At university, it was essential to my classmates to look the part. “Image” was everything to them. None of them ever became artists. Today, many people say I look like an artist. It’s not on purpose. Painting has become a part of me, it rubs off on one, I am always covered in paint and so is everything I own, I smell like paint, I even know the taste of each colour.

I was created to become an artist, I am merely an instrument in God’s hand, here to interpret His creation through my work.

Every painting I create reflects my emotions. Looking at completed works, I am transported back in time to the feelings I was experiencing when painting them. They are a visual diary of my life. A painting that does not ask a question is just a picture. Pictures frustrate and irritate me, my whole being rebels against them!

Years ago after many successful sell-out solo exhibitions at universities, museums and major art galleries, I started working on what would be a life-defining exhibition.

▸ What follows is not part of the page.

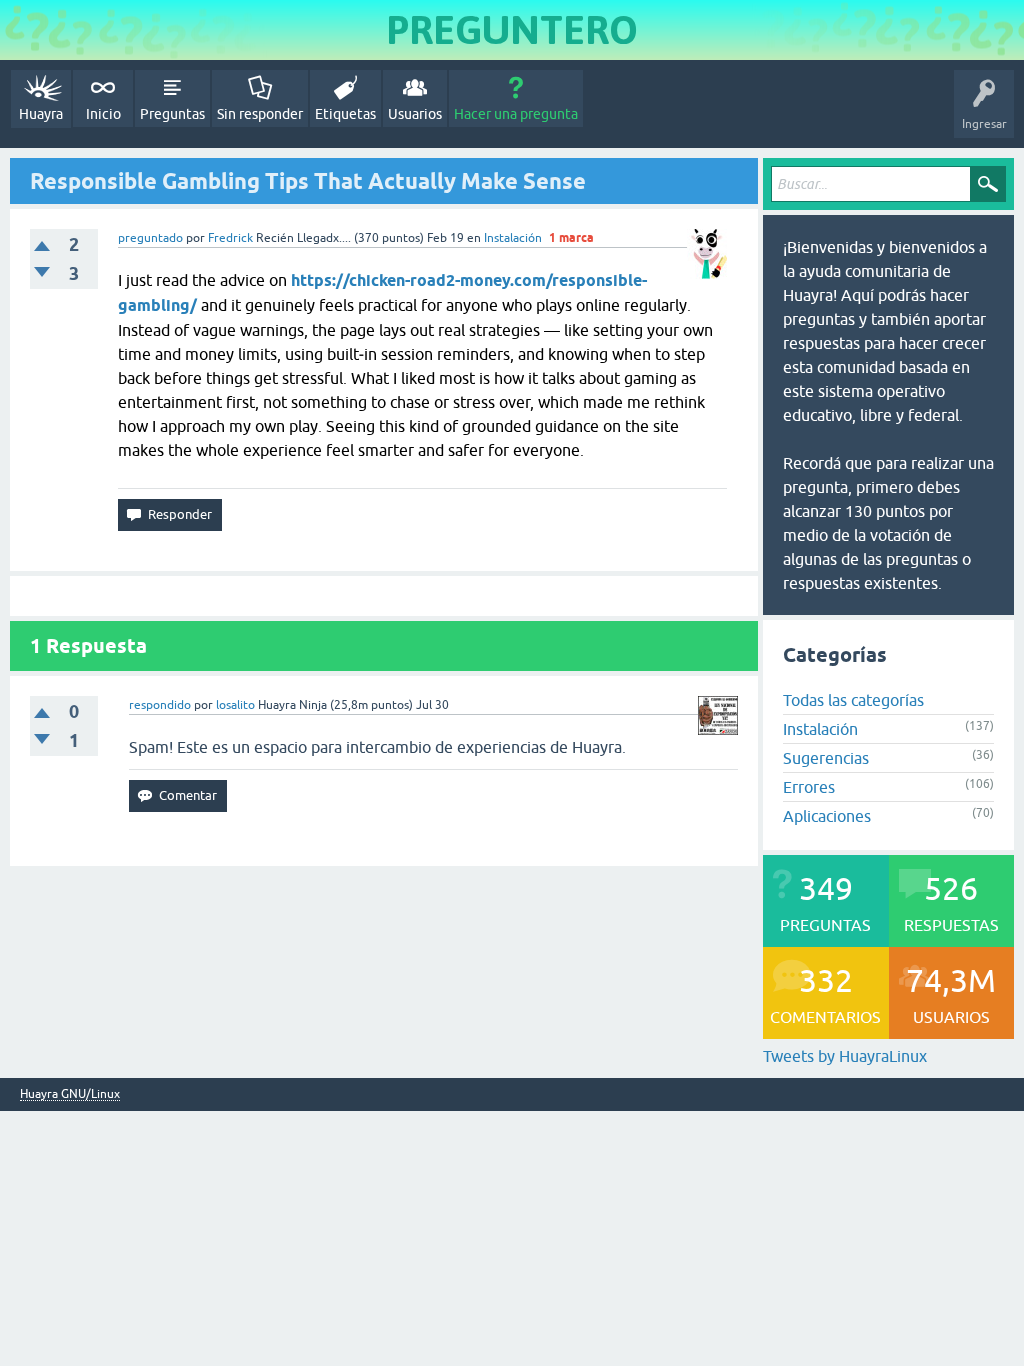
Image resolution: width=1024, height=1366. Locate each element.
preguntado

I spent many years putting everything into creating these new works, fifty-one in total. They were the best works I had ever produced. But then. At the gallery where they were being framed they disappeared — all of them!

The loss snapped me like a twig. I withdrew from the public arena becoming a recluse on a farm somewhere in the North West for many years. To preserve my sanity and probably save my life, my brain managed to block out the theft. Four years later the enormity of the loss hit me. It changed my life and the direction of my art forever.